MoleculaRnetworks: An integrated graph theoretic and data mining tool to explore solvent organization in molecular simulation by Barbara Logan Mooney, L. René Corrales and Aurora E. Clark.
Abstract:
This work discusses scripts for processing molecular simulations data written using the software package R: A Language and Environment for Statistical Computing. These scripts, named moleculaRnetworks, are intended for the geometric and solvent network analysis of aqueous solutes and can be extended to other H-bonded solvents. New algorithms, several of which are based on graph theory, that interrogate the solvent environment about a solute are presented and described.
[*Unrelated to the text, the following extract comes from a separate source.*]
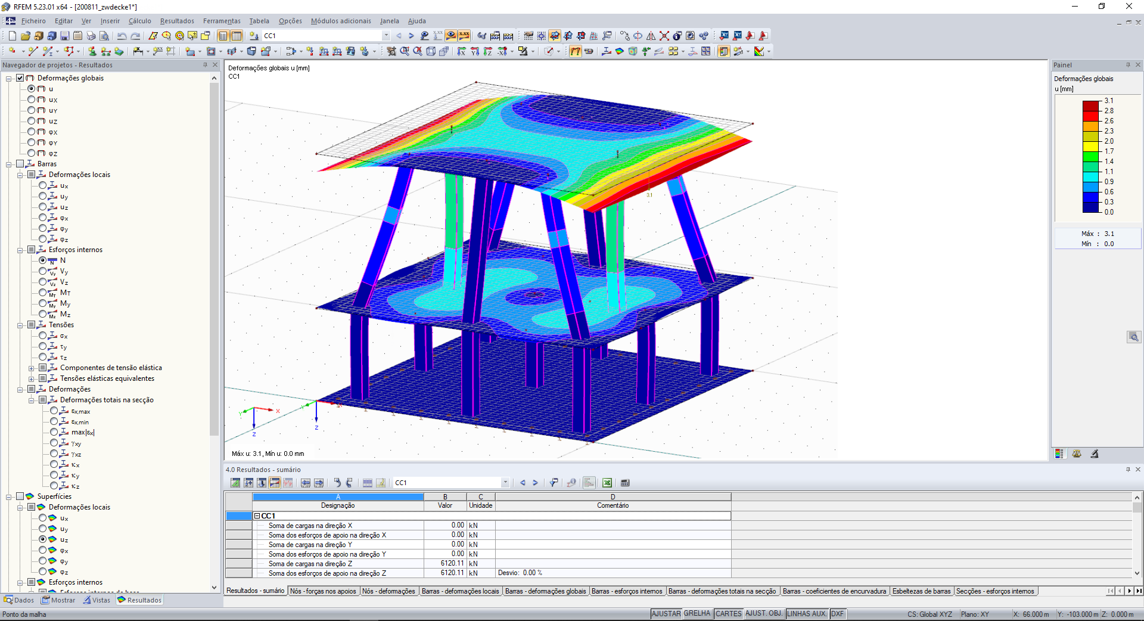Select the Redo icon

(x=136, y=36)
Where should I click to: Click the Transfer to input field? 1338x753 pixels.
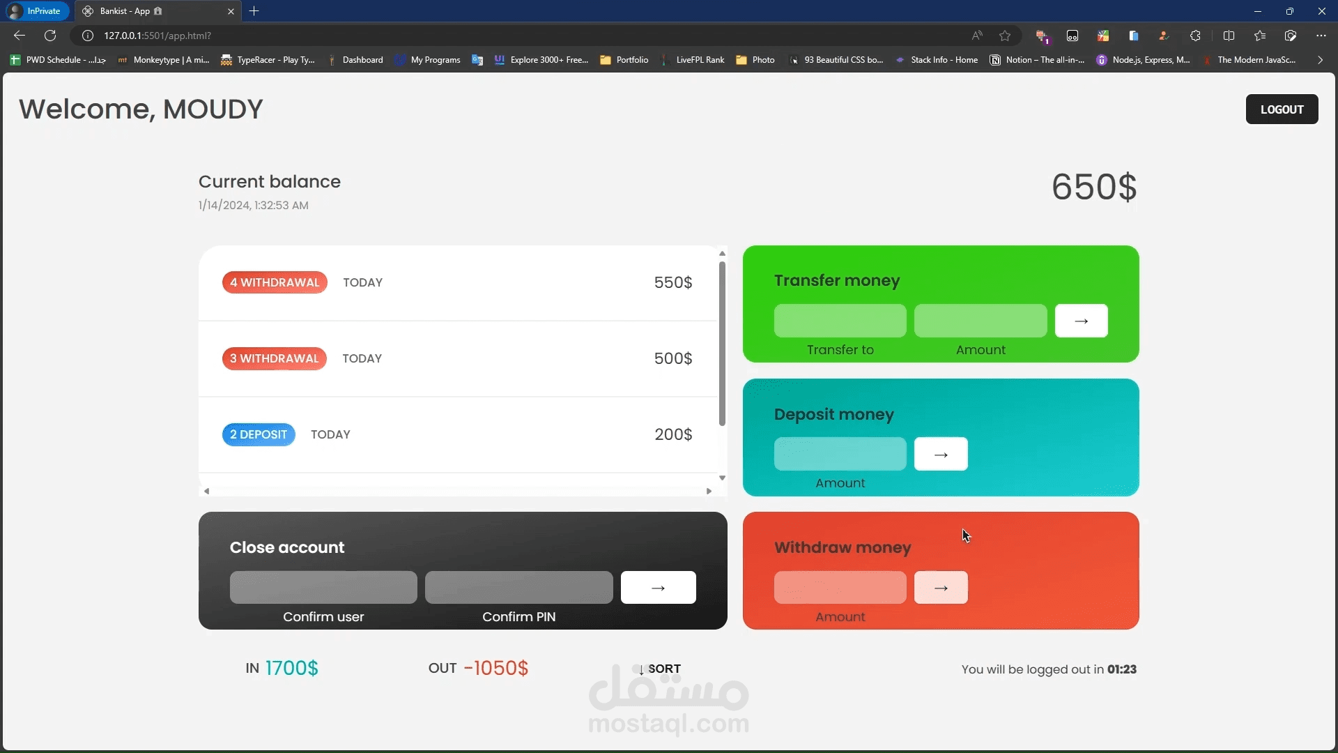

This includes a novel method for identifying the geometric shape adopted by the solvent in the immediate vicinity of the solute and an exploratory approach for describing H-bonding, both based on the PageRank algorithm of Google search fame. The moleculaRnetworks codes include a preprocessor, which distills simulation trajectories into physicochemical data arrays, and an interactive analysis script that enables statistical, trend, and correlation analysis, and other data mining. The goal of these scripts is to increase access to the wealth of structural and dynamical information that can be obtained from molecular simulations. © 2012 Wiley Periodicals, Inc.
Data mining, graph theory, PageRank, something for everyone in this article!
Not to mention innovative use of PageRank with non-WWW data.